Биплан
Сейчас, когда я лечу на высоте в фут над шоссе номер 80, я должен быть несколько более внимательным, чем тогда, когда между колесами и землей пятьсот или тысяча футов. Сейчас я могу почувствовать себя гонщиком, но без неприятностей, которыми грозит его ремесло. Если я не впишусь в поворот, я могу преспокойно следовать дальше, за ограничительный бордюр, пролететь над деревьями и камнями и не ощутить ни малейшего подрагивания своей машины.
Внезапно из-за холма мне навстречу выныривает автомобиль. Ручку резко на себя и вираж в сторону солнца, чтобы отлететь на положенные пятьсот футов. Я невольно улыбаюсь. Каково бы, интересно, было мне, следуя в автомобиле по обыкновенной дороге, въехать на холм и тут нос к носу столкнуться с самолетом, который несется мне прямо в лобовое стекло? Со стороны пилота не слишком вежливо так поступать по отношению к людям, хотя в этом и нет ничего запретного. Нужно сначала заглядывать за гребень холма, чтобы не напугать ненароком какого-нибудь несчастного водителя, который хотел бы побыть наедине со своим размеренно пыхтящим поездом мыслей.
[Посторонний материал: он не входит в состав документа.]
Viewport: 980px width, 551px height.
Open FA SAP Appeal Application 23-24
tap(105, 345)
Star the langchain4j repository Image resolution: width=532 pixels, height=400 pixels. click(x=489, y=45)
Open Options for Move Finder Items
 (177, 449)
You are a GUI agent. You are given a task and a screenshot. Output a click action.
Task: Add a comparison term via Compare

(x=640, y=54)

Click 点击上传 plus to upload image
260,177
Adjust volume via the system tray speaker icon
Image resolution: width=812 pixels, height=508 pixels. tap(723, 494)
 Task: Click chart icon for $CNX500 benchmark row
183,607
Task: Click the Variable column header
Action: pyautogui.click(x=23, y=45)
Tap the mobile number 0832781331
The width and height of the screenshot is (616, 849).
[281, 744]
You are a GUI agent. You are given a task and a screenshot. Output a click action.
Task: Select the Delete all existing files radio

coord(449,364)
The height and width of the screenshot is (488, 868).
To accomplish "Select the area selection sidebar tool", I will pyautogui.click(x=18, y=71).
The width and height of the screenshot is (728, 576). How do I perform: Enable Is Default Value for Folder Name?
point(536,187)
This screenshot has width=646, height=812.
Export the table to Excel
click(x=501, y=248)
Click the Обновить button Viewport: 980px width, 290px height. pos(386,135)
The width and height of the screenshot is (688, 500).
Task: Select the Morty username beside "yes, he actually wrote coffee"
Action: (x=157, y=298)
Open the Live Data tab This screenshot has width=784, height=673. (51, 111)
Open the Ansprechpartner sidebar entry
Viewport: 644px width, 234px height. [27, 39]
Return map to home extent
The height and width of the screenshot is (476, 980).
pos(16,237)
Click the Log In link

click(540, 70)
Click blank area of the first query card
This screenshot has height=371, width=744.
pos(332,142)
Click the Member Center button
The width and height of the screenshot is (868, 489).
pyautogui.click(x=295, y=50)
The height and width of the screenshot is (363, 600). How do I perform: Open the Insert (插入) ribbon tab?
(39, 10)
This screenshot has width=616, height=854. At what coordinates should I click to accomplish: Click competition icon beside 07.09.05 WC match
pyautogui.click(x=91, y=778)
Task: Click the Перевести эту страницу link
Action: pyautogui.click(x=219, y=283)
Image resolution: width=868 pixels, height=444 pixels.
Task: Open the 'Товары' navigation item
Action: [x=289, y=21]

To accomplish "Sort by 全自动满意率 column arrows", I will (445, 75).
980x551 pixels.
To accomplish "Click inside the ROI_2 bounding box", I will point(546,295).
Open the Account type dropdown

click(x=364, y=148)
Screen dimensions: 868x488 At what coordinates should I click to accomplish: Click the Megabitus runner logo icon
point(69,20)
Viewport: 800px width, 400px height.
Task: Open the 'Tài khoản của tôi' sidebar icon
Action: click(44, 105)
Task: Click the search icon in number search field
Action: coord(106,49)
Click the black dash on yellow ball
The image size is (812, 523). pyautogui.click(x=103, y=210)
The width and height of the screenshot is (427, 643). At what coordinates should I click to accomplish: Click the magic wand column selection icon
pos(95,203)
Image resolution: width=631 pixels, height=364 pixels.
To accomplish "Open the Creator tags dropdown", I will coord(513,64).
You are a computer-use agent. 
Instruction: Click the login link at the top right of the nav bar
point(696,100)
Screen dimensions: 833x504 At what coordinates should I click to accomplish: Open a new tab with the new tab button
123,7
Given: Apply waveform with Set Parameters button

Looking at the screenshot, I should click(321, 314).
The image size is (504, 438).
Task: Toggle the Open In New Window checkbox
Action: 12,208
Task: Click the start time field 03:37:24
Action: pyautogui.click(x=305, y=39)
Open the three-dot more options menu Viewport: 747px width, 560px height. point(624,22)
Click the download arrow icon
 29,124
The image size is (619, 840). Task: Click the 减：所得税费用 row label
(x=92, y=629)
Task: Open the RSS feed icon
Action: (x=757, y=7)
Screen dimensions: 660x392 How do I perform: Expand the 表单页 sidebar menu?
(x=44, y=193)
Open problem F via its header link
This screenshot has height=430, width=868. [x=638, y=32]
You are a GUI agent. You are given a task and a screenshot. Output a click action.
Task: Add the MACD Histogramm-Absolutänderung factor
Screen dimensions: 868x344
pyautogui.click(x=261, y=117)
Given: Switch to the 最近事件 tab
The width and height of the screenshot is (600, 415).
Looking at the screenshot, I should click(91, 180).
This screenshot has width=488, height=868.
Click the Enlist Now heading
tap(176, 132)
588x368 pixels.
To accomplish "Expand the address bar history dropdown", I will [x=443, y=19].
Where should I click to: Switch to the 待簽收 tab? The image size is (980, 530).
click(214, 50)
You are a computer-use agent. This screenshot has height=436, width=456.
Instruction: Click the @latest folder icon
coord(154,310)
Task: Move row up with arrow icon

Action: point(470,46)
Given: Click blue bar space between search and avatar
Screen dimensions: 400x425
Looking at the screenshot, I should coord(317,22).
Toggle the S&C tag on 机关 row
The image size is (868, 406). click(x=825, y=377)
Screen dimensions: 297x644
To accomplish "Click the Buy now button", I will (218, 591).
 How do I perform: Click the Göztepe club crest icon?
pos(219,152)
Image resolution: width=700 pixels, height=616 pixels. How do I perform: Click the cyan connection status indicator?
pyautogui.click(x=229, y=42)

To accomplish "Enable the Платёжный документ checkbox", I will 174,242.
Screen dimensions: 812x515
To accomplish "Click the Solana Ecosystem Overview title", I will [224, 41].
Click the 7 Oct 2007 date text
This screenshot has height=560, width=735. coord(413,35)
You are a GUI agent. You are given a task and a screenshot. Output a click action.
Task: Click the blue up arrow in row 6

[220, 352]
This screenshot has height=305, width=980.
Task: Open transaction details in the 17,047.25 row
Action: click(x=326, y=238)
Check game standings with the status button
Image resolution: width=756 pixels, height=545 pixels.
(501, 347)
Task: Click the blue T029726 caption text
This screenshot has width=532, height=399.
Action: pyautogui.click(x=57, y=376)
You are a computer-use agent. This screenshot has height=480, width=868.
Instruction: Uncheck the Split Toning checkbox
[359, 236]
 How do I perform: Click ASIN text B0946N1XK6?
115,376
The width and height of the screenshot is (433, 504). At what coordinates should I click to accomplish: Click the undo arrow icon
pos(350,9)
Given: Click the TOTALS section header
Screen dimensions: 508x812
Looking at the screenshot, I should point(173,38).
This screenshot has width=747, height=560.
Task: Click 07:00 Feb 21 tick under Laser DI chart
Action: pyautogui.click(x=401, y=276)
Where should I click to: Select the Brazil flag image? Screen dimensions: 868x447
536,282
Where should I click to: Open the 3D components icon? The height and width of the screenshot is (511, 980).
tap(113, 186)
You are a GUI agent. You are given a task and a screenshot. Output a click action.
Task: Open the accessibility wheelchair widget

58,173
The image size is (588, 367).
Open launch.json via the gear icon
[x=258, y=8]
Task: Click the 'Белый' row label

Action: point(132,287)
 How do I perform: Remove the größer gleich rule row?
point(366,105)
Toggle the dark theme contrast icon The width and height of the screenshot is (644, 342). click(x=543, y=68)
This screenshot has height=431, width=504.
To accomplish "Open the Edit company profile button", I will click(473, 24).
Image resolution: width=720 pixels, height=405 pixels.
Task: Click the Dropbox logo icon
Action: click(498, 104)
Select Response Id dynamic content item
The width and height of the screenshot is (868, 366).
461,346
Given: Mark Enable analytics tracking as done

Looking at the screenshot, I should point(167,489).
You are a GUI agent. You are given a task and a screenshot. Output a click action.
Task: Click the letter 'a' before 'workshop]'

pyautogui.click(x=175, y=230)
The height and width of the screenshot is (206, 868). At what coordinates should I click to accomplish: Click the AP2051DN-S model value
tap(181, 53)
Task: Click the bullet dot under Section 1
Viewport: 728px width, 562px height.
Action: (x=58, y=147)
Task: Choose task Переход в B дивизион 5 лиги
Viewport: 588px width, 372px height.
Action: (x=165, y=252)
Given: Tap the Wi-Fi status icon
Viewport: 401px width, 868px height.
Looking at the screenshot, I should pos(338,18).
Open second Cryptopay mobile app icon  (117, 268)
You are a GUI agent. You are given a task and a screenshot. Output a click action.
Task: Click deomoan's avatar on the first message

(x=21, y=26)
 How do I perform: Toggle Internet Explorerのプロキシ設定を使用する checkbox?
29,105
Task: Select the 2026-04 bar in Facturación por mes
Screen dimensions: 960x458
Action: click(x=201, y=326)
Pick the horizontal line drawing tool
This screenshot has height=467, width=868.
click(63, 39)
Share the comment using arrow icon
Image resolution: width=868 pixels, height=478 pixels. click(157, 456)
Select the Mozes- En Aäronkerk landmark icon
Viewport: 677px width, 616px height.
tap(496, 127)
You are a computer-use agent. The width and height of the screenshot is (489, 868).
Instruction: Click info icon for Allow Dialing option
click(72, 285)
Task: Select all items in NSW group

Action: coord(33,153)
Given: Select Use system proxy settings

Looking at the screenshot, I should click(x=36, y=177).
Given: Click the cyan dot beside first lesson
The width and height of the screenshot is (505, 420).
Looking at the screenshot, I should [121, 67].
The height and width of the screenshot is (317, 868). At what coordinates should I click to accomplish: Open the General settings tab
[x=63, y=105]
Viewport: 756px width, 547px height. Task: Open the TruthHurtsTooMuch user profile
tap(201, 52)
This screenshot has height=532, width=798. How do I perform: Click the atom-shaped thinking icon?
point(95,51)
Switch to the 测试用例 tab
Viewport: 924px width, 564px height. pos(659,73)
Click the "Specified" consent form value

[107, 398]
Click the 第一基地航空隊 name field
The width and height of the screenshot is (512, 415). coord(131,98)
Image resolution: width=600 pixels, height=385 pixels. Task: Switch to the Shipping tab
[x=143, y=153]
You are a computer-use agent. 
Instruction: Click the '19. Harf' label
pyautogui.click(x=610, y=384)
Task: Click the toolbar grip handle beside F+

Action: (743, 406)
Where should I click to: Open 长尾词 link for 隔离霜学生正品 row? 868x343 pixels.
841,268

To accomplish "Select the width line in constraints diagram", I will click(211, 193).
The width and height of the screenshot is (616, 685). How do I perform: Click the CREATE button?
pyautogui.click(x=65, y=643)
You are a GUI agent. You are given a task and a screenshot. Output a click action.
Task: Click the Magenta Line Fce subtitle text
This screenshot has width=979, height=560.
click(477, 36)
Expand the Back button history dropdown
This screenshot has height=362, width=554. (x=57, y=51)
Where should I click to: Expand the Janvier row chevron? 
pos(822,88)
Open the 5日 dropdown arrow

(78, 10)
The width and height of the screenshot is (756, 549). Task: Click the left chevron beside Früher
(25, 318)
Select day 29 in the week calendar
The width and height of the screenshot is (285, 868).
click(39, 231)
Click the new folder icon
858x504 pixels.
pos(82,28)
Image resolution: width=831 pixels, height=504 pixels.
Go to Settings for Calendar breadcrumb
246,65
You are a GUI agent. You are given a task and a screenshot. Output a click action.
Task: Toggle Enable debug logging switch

Мы следуем дальше, выглядывая сперва из-за холмов и лишь затем плотно прижимаясь к дороге. Раз или два наши колеса случайно задевают асфальт по обе стороны от осевой линии.
Я смотрю на часы — неплохое начало. Мы летим уже больше четырех часов и ушли далеко вперед от того места, где я рассчитывал быть в это время. Впереди по курсу на карте значится город Рейнджер, штат Техас, а в нем — аэропорт. Я поднимаюсь повыше и отыскиваю взглядом водонапорную башню, место пересечения с еще одним шоссе и недостроенное здание. А вот и аэропорт. Для такого маленького городка он просто огромный — три грунтовые полосы пересекаются под углом друг к другу, а рядом — пара ангаров. Делаем круг, смотрим на ветровой конус, затем, поблагодарив мысленно человека, который решил организовать более чем одну посадочную полосу, разворачиваемся против ветра и устремляемся к земле.
Еще даже не наступило время ланча, а я уже проделал пять сотен миль от Луизианы. Расстояние внушительное, и я этим горжусь, хотя где-то в будущем /прошлом/ я летал на самолетах, которые такое расстояние пролетали меньше чем за час, и даже на таких, которые смогли бы покрыть его за двадцать минут. В таком контрасте, в смещенном спектре времен и самолетов должен быть какой-то смысл. Но сейчас я устал от четырехчасового сидения на твердом, как камень, парашюте, поэтому поиски смысла отходят на второй план, на первый же выходит роскошь распрямиться и сделать несколько шагов по неподвижной земле. Полет идет как по маслу. Все в соответствии с планом, который я себе наметил. И сейчас, в городе Рейнджер, штат Техас, вытирая с ветрового стекла и капота масло, я не думаю ни о планах, ни о будущем.
10
Извините, мистер, но я не буду крутить ваш пропеллер. И заводную рукоятку тоже. Страховка. Страховка не возместит мне убытки, если я получу увечье.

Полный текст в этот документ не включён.